▸ WORK INSTRUCTION:
Output the records in full, exactly as given.

▸ DATASET RECORDS:
● ● ● ● ●
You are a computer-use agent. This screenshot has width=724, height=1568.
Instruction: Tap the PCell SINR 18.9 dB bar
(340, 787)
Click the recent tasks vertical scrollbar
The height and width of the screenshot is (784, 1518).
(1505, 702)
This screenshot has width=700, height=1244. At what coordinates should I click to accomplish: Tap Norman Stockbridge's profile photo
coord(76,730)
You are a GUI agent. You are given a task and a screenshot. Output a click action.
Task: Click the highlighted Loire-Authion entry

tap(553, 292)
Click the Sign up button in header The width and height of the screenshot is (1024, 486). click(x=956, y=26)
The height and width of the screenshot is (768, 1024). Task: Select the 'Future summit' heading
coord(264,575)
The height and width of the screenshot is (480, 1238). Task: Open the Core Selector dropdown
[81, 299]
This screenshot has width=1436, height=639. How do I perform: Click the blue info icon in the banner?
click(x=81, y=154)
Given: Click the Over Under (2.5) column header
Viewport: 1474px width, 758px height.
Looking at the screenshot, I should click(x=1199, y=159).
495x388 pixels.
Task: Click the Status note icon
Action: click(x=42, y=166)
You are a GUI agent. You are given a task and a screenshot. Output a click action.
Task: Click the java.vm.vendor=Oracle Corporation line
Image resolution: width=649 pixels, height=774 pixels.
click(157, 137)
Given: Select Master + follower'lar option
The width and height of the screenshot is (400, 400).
● ● ● ● ●
▸ EXPECTED ANSWER:
You are a computer-use agent. This screenshot has width=724, height=1568.
Instruction: Tap the PCell SINR 18.9 dB bar
(340, 787)
Click the recent tasks vertical scrollbar
The height and width of the screenshot is (784, 1518).
(1505, 702)
This screenshot has width=700, height=1244. At what coordinates should I click to accomplish: Tap Norman Stockbridge's profile photo
coord(76,730)
You are a GUI agent. You are given a task and a screenshot. Output a click action.
Task: Click the highlighted Loire-Authion entry

tap(553, 292)
Click the Sign up button in header The width and height of the screenshot is (1024, 486). click(x=956, y=26)
The height and width of the screenshot is (768, 1024). Task: Select the 'Future summit' heading
coord(264,575)
The height and width of the screenshot is (480, 1238). Task: Open the Core Selector dropdown
[81, 299]
This screenshot has width=1436, height=639. How do I perform: Click the blue info icon in the banner?
click(x=81, y=154)
Given: Click the Over Under (2.5) column header
Viewport: 1474px width, 758px height.
Looking at the screenshot, I should click(x=1199, y=159).
495x388 pixels.
Task: Click the Status note icon
Action: click(x=42, y=166)
You are a GUI agent. You are given a task and a screenshot. Output a click action.
Task: Click the java.vm.vendor=Oracle Corporation line
Image resolution: width=649 pixels, height=774 pixels.
click(157, 137)
Given: Select Master + follower'lar option
The width and height of the screenshot is (400, 400).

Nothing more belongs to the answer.